» EXERCISE GOAL
Please copy the material exactly, beginning at the line that contains "Viewport: 598px width, 342px" and stopping after the line that contains "click(x=104, y=535)", with both of those lines included.

» PROVIDED DATA
——
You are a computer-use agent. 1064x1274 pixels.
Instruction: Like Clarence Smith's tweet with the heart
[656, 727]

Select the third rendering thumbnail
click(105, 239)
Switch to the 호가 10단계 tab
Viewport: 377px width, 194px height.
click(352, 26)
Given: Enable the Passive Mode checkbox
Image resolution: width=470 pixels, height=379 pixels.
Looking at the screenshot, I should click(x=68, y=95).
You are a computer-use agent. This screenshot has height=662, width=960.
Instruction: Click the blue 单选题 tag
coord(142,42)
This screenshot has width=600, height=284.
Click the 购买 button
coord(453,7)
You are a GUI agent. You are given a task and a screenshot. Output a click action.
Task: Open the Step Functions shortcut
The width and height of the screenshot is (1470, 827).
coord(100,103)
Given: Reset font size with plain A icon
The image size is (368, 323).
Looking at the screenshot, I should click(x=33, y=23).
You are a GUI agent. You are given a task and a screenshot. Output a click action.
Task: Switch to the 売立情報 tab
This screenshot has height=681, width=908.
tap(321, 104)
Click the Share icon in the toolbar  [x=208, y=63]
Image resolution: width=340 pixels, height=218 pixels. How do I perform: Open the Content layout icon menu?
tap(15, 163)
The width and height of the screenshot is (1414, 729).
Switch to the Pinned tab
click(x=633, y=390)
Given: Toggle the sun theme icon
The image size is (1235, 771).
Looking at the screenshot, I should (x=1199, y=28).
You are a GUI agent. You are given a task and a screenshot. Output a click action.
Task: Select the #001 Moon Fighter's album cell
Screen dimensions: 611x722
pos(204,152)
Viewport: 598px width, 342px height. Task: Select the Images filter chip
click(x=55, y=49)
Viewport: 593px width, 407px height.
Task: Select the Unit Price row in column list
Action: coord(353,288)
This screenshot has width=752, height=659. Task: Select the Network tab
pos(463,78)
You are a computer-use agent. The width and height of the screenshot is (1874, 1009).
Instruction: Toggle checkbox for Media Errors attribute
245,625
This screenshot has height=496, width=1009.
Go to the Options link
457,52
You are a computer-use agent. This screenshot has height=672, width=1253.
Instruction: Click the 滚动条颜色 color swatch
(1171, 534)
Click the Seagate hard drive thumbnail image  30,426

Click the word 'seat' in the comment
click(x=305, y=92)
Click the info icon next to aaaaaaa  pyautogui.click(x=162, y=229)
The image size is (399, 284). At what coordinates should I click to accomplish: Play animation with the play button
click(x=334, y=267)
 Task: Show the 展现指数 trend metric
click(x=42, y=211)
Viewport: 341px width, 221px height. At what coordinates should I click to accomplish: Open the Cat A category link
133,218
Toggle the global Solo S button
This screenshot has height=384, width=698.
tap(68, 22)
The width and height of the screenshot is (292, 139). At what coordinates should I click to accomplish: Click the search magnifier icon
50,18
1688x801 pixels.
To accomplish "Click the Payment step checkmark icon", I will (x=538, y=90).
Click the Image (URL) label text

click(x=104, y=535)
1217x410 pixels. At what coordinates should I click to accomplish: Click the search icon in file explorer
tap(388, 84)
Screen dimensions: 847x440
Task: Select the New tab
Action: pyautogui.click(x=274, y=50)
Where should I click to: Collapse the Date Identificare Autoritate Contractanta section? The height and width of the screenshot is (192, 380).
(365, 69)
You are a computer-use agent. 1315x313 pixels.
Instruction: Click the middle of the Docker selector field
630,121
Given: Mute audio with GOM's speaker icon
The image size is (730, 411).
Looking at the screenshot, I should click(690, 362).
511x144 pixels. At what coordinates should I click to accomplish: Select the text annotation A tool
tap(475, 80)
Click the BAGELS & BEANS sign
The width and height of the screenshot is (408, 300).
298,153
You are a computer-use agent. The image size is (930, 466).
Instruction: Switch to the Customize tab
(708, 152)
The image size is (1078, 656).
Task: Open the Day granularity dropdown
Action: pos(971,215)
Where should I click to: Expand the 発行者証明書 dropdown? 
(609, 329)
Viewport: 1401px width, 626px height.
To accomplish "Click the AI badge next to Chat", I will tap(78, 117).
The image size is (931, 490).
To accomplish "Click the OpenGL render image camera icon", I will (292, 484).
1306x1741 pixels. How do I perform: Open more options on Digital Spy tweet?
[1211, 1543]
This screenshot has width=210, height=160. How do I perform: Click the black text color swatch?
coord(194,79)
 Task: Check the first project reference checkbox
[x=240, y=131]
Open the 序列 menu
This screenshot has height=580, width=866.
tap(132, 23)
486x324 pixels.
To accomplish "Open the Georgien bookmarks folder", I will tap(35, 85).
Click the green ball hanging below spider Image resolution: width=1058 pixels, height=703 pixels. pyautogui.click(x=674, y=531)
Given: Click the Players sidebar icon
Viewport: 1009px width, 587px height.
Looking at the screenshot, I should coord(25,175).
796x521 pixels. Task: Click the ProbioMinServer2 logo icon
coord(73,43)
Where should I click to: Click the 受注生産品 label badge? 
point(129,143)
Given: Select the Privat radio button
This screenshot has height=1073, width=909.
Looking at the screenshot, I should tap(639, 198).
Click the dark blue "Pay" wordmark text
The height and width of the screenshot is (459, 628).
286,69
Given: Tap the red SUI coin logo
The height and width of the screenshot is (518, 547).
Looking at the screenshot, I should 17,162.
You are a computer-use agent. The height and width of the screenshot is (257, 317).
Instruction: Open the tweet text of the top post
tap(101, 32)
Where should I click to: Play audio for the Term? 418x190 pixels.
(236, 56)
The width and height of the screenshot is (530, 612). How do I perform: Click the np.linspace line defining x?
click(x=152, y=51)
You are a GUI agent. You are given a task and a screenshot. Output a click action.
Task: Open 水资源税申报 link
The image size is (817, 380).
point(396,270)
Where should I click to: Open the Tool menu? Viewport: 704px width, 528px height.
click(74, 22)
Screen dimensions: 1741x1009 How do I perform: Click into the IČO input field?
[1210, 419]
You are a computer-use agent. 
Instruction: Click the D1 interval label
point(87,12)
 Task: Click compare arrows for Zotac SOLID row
——
» RESULT
Viewport: 598px width, 342px height. Task: Select the Images filter chip
click(x=55, y=49)
Viewport: 593px width, 407px height.
Task: Select the Unit Price row in column list
Action: coord(353,288)
This screenshot has width=752, height=659. Task: Select the Network tab
pos(463,78)
You are a computer-use agent. The width and height of the screenshot is (1874, 1009).
Instruction: Toggle checkbox for Media Errors attribute
245,625
This screenshot has height=496, width=1009.
Go to the Options link
457,52
You are a computer-use agent. This screenshot has height=672, width=1253.
Instruction: Click the 滚动条颜色 color swatch
(1171, 534)
Click the Seagate hard drive thumbnail image  30,426

Click the word 'seat' in the comment
click(x=305, y=92)
Click the info icon next to aaaaaaa  pyautogui.click(x=162, y=229)
The image size is (399, 284). At what coordinates should I click to accomplish: Play animation with the play button
click(x=334, y=267)
 Task: Show the 展现指数 trend metric
click(x=42, y=211)
Viewport: 341px width, 221px height. At what coordinates should I click to accomplish: Open the Cat A category link
133,218
Toggle the global Solo S button
This screenshot has height=384, width=698.
tap(68, 22)
The width and height of the screenshot is (292, 139). At what coordinates should I click to accomplish: Click the search magnifier icon
50,18
1688x801 pixels.
To accomplish "Click the Payment step checkmark icon", I will (x=538, y=90).
Click the Image (URL) label text

click(x=104, y=535)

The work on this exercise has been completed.